Арик перестал бегать, прижался к булю, запахнулся в халат.
— Это мои хохмы?!
— Ну не мои же!
— Что же тут смешного?! — плечи Арика дрожали.
— Что и я вас хотел спросить — что же тут смешного? Взрослый человек, гогочет, на полу валяется, от смеха умирает — а что ж тут смешного? Хорошо, что вы понимаете, а то мне уж показалось, что мне изменяет чувство юмора…
Арик пришел в себя и с интересом смотрел на специалиста по ивриту.
— Послушайте, Фарбрендер, — произнес он, — когда вы холосты — вам жена изменить не может!
— Позвольте, — обиделся Фарбрендер, — но я женат! И тем не менее жена мне не изменяет!
— Странно, — сказал Арик.
— Тем не менее! И я предлагаю кардинально переделать вашу хохму. Смотрите: «Холосты вы или женаты — жена вам изменить не может!»
Хохмы Арика кормили его. Кооперативная квартира с камином и двумя балконами, золоченый буль семнадцатого века, японская тахта, английские костюмы и лисьи шубы — все это были материализованные хохмы. И карп, запеченный в сметане — тоже они…
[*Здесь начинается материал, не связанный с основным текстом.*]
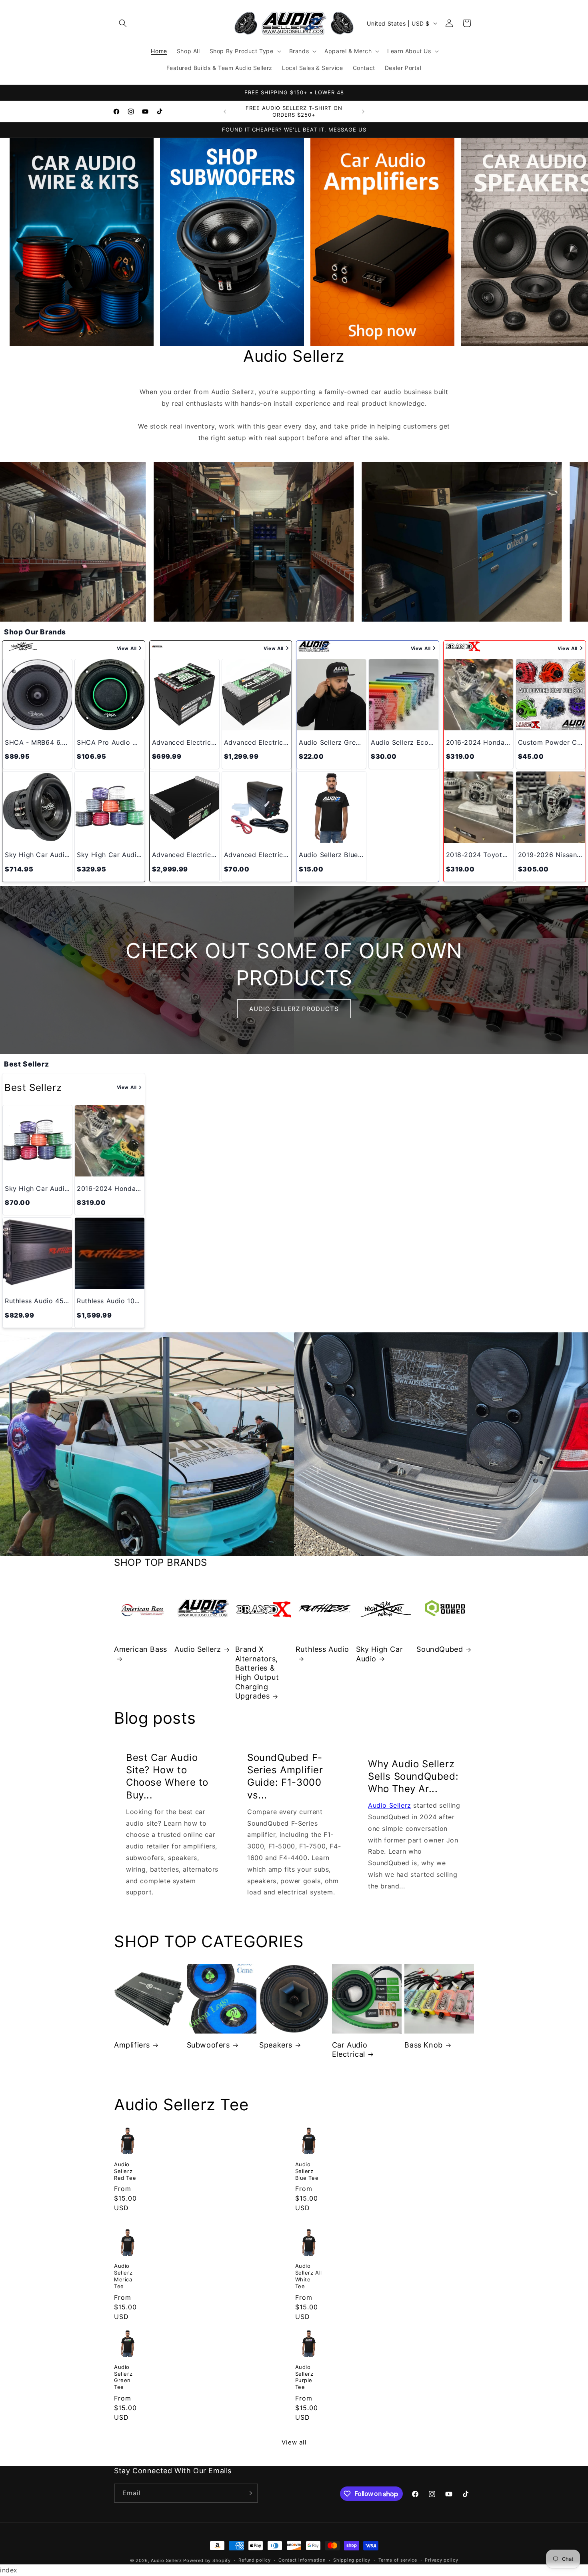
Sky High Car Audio (379, 1654)
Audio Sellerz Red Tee (125, 2171)
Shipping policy (351, 2560)
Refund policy (254, 2560)
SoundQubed (439, 1649)
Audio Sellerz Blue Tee (307, 2171)
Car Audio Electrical (349, 2049)
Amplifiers (132, 2044)
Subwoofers (208, 2044)
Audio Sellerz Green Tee (123, 2377)
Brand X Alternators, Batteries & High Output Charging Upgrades (257, 1672)
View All (127, 648)
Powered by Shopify (207, 2560)
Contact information (301, 2560)
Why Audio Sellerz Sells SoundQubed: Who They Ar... (413, 1776)
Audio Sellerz (197, 1649)
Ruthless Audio (322, 1649)
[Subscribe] (249, 2493)
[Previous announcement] (225, 111)
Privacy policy (441, 2560)
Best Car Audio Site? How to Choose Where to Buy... (167, 1776)
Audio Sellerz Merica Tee (123, 2275)
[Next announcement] (363, 111)
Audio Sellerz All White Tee (308, 2275)
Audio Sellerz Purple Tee (304, 2377)
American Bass (140, 1649)
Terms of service (397, 2560)
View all (294, 2442)
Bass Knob (423, 2044)
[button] (123, 23)
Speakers (275, 2044)
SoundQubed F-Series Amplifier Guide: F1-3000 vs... (285, 1776)
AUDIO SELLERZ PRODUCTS (294, 1008)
— Куда вы едете, — говорил он Глечику, — вы же там запьете.
— Не пугайте, — огрызался Глечик, — я пью и здесь.
— Послушайте, вам нечего там делать. Настоящий хохмач должен жить там, где смех запрещен. А когда все разрешено — над чем смеяться?.. Меня пугает одно, Глечкус: просыпаюсь я в одно прекрасное утро — и смех разрешен… Это для меня хуже смерти. Я могу смеяться только над запрещенным. На кой мне хрен ехать на эту вашу свободу — у меня ж там денег не хватит даже на Фарбрендера…
* * *
Кроме Марио Ксивы на кафедре было еще два преподавателя.
Урхо Бьянко читал древнерусский. Самое трудное в его работе было — найти студентов. После нескольких лет кропотливых поисков он обнаружил двух старух, которых, как утверждали злые языки, он оплачивал, чтобы они регулярно посещали его лекции.
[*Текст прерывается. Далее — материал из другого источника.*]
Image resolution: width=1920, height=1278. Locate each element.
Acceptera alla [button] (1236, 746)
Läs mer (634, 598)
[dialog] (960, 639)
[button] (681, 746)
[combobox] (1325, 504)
Если в группе было меньше двух студентов — она распускалась. С сильно выраженным лапландским акцентом Бьянко, раскачиваясь, читал нараспев Эпос. Старухи мирно, по древнерусски, похрапывали в ожидании зарплаты.
Когда одна из них отдала Богу душу — Бьянко сам чуть не умер. Он устроил настоящую охоту на студентов — ходил по домам, поил пивом, рассказывал анекдоты, обещал тринадцатую зарплату — но так никого и не поймав, плюнул, и, заметив в городе значительное скопление турок, переключился на турецкую литературу. От студентов не было отбоя. Правда, неожиданно встал вопрос, какое отношение турецкая изящная словесность имеет к славянской.
Урхо тут же накатал научный труд, в котором довольно оригинально и доходчиво доказал глубинную связь двух литератур, показав, что турецкая, как и славянская, являются славными наследницами византийской, и русско-турецкая война, которая чуть было не вспыхнула на кафедре, не разразилась.
Человек он был сложный и противоречивый, с большой лысой башкой и всеохватывающими глазами — если один смотрел влево, то другой — обязательно вправо.
О России у Бьянко было довольно своеобразное представление — по Москве бродят медведи — летом бурые, зимой — белые, хлеб делают из мацы, на стол вместо самовара ставят биде, а закусывают фужером.
В квартирах нет унитазов — специально, чтобы люди бегали на вокзал.
Арестовывают по дороге, не дав пописать — при пытке сознаются быстрее.
Русских он недолюбливал, евреев — не мог терпеть. Они тащили белокурую Россию назад, в пропасть, в публичный дом.
Любой руководитель, приходивший там к власти, у Урхо автоматически становился евреем. Других жиды просто не допускали. Они заглядывали в паспорт, в штаны… Они меняли своим ставленникам фамилии, форму носа, цвет волос, произношение, биографию. Они были способны на чудеса и коварство, на дьяволиаду, если из какого-то местечкового еврея им удавалось вылепить Никиту Хрущева!
Дольше всего они корпели над Сталиным — ставили ему грузинский акцент, орлиный взор, напяливали галифе, вставляли в зубы трубку, обучали чисткам и массовым расстрелам.
Евреи отдали Турции Арарат, продали американцам Аляску и собирались подарить Израилю Урал.